Phase 2: Do = Umsetzen

Festlegung der Massnahmen zur Erreichung der Zielvorgabe

Da der Plan auf einer Fehlinterpretation basiert, griffen die Passepartout-Ideologen als Massnahme zu einer List, indem sie den zuvor bewährten Fremdsprachenunterricht als rückständig diffamierten. Es wurde behauptet, die Lehrkräfte legten keinen Wert auf mündliche Kommunikation oder Handlungsorientierung, ihr Fokus liege einzig auf Grammatik und "Wörter büffeln". Die Passepartout-Ideologen konstruierten also einen in Wirklichkeit inexistenten Missstand zur Rechtfertigung ihres angestrebten Paradigmenwechsels. Da es sich um einen von langer Hand geplanten Coup seitens der damaligen kantonalen Bildungsdirektoren handelt, waren die weiteren Massnahmen bereits zuvor festgelegt: die Kompetenz-ideologischen Lehrwerke, Mille Feuilles, Clin d'oeil und New World sowie die als Weiterbildung getarnte obligatorische Hirnwäsche für die Lehrkräfte. Hinzukam die schönfärberische Bezeichnung „Passepartout“ zur medialen Propagierung des Produkts.

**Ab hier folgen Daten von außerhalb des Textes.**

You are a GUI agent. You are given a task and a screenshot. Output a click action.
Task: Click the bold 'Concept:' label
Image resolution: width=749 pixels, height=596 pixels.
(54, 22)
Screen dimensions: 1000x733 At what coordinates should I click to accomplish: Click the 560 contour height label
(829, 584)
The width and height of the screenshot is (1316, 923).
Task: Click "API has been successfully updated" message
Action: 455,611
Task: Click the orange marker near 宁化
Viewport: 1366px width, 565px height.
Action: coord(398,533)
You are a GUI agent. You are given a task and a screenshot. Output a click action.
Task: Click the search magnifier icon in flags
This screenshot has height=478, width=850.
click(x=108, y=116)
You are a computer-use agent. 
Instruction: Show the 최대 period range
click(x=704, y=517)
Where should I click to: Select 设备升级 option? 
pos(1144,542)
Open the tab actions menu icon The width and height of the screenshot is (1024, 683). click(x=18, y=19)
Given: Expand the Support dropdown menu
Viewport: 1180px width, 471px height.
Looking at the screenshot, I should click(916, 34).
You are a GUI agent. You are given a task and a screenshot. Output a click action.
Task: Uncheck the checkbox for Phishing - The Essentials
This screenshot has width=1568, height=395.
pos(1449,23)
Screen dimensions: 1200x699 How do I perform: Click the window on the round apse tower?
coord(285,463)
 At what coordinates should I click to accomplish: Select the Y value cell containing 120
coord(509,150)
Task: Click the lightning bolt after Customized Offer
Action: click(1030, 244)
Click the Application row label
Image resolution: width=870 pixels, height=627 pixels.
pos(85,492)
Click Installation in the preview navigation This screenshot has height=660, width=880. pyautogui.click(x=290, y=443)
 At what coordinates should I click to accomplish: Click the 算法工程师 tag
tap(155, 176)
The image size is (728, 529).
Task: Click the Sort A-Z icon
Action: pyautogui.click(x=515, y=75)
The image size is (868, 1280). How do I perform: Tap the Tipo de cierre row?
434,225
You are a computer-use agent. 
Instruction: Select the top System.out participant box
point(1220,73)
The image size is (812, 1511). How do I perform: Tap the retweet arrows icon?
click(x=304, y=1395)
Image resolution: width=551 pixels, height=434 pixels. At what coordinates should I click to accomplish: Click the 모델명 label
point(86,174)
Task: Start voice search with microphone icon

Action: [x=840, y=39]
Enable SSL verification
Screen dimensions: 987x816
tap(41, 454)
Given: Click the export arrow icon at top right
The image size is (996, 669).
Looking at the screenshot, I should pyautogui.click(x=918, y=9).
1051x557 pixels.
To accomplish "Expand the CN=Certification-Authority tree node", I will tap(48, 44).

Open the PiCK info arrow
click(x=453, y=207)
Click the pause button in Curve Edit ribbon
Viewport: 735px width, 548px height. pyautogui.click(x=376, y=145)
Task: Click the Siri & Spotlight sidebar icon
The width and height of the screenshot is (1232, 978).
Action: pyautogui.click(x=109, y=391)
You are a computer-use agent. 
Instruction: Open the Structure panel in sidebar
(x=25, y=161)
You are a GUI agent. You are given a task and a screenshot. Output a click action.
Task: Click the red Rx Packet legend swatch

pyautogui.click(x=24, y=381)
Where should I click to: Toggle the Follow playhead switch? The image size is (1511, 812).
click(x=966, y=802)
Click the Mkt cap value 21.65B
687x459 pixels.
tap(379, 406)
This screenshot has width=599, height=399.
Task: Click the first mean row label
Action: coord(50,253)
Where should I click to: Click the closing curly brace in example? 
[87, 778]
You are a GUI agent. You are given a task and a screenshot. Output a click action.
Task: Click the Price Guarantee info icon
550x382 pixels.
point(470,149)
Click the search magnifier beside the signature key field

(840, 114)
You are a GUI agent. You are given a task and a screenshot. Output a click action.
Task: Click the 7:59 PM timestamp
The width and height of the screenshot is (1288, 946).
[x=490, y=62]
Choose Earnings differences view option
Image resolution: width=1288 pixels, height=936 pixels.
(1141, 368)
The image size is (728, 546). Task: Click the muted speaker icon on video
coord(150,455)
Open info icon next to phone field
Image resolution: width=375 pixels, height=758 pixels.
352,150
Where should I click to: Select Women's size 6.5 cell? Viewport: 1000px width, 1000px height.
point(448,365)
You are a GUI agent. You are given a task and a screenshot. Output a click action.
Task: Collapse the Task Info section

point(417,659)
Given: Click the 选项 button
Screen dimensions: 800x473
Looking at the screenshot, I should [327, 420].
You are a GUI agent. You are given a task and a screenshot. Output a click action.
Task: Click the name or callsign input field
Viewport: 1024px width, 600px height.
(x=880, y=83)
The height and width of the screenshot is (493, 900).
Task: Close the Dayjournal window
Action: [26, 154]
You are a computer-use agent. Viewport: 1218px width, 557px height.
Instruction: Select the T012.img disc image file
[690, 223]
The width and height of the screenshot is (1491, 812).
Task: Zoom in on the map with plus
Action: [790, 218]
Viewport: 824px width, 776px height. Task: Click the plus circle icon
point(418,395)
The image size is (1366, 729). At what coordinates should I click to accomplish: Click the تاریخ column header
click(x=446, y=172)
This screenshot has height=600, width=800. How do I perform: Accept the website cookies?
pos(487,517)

Phase 3: Check = Überprüfen

Sammlung von Erfahrungen beim Umsetzen der Massnahmen, Reflexion der Ergebnisse

Eine Reflexion fand kaum statt und Erfahrungen wurden abgewehrt. So ignorierte man grösstenteils die vielen, fast ausschliesslich negativen Bottom-up Rückmeldungen aus der Schüler-, Eltern- und Lehrerschaft. Die für das Qualitätsmanagement typischen Audits, -Anhörungen von Direktbeteiligten-, fehlten gänzlich. Aber auch wissenschaftliche Befunde wurden verdrängt, teilweise gar diskreditiert. So verunglimpfte Christoph Eymann, damaliger Basler Erziehungsdirektor, die Studie zum Nutzen von Frühenglisch von Simone Pfenninger als „qualitativ ungenügend“. (BAZ, 8.1.18) Aber auch Susanne Zbindens Untersuchung, welche die Unterlegenheit der Passepartout-Französischlehrmittel gegenüber „Bonne Chance“ nachwies, sowie die Evaluation des Instituts für Mehrsprachigkeit in Fribourg (IfM) wurden ignoriert.

Phase 4: Act = Handeln

Evaluation der in Phase 3 gesammelten Erfahrungen und Ableitung des künftigen Vorgehens

Dem zunehmenden Druck nachgebend unternahmen die Verantwortlichen in dieser Phase einen zögerlichen Schritt, aber den falschen und zu spät. So wurden die Lehrmittel zwar ergänzt mit Wortschatzlisten, Grammatikübersichten und Übungsmaterial, doch wurden diese nicht in die Kursbücher integriert, da dies die "reine Lehre" verfälscht hätte. In der Folge werden vielerorts wenn überhaupt lediglich die Zusatzmaterialien verwendet, während die Kursbücher in die Schulschränke und von dort unbenutzt in die Tonne wandern. Die Frustration unter den Lernenden ist zu diesem Zeitpunkt bereits unverantwortlich gross.

Fazit

Passepartout als offenbar nicht zu hinterfragendes Diktat der damaligen Erziehungsdirektoren hat sich als Lähmung der schulischen Fremdsprachenvermittlung herausgestellt. Anstelle von Pilotprojekten erfolgte die flächendeckende Einführung. Eine kritische Hinterfragung seitens der Verantwortlichen fand nie statt. Die Akzeptanz gegenüber vorliegenden negativen Befunden war kaum je vorhanden, da nicht sein kann, was nicht sein darf. 120´000 Lernende wurden bisher als Versuchsobjekte missbraucht. Die Angst vor Gesichtsverlust seitens der heutigen Bildungsdirektionen wiegt schwerer als die Bildungschancen der Schülerschaft. Mit Passepartout steht ebenso die zugrundeliegende Kompetenz-Ideologie und somit der Lehrplan 21 zur Debatte.